Wednesday, February 27, 2013 3:57 PM
our company is beginning the process of using Staging tables for some data manipulations and warehousing. there is some discussion around the pros and cons of having primary/foreign keys on staging tables. the other items for discussion are the pros and cons of setting every field in a staging table to be Not Null. and lastly, the pros and cons of having lengthy table and columns names.
is there a "best practices" paper somewhere that would define how these staging tables should be named and structured?
- Edited by hddeluxe09 Wednesday, February 27, 2013 6:27 PM
Wednesday, February 27, 2013 8:05 PM
I doubt you find a "best practice" paper for staging area. Diferent people have different experience.

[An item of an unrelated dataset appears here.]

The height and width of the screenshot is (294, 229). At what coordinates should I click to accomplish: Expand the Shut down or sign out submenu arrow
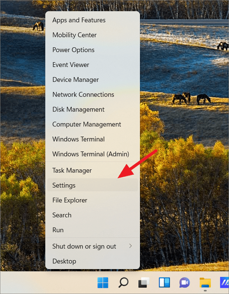click(131, 246)

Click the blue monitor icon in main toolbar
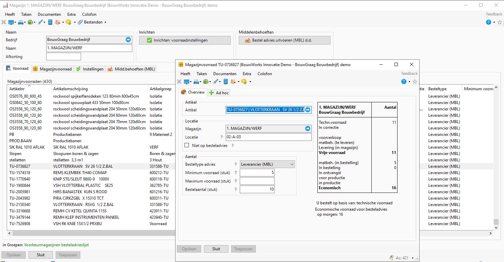point(11,22)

What we go by is the situation.
If we know the source data has intetgrity, there would be no integrity issue by not having a primary key duplicated in a staging table unless it helps with performance when moving from staging to Data Mart.
If the source is a combination of data tables and we need integrity before the Data Mart, we add primary Keys to staging area.
The preference is usually on performance of staging to Data Mart/Warehouse.
Some tables have no primary key or index during intial load, then we add cluster and non-cluster indexes after load to speed retrieval to Data Mart.
If you know there are no possiblities for Null values from source, then there is no need for Not Null on column. Again, this is for integrity of data. Would you rather have the ETL in the staging fail or load to Data Mart fail for integrity issues? The ETL part can move bad data to a seperate staging table.
Lengthy table and column names is a preference. Some like to use long names for self-documentation while others use a data dictionary for reference. It is up to you.
The Kimball book on ETL is a good source for well implemented paths.
TheSmilingDBA Thomas LeBlanc MCITP 2008 DBA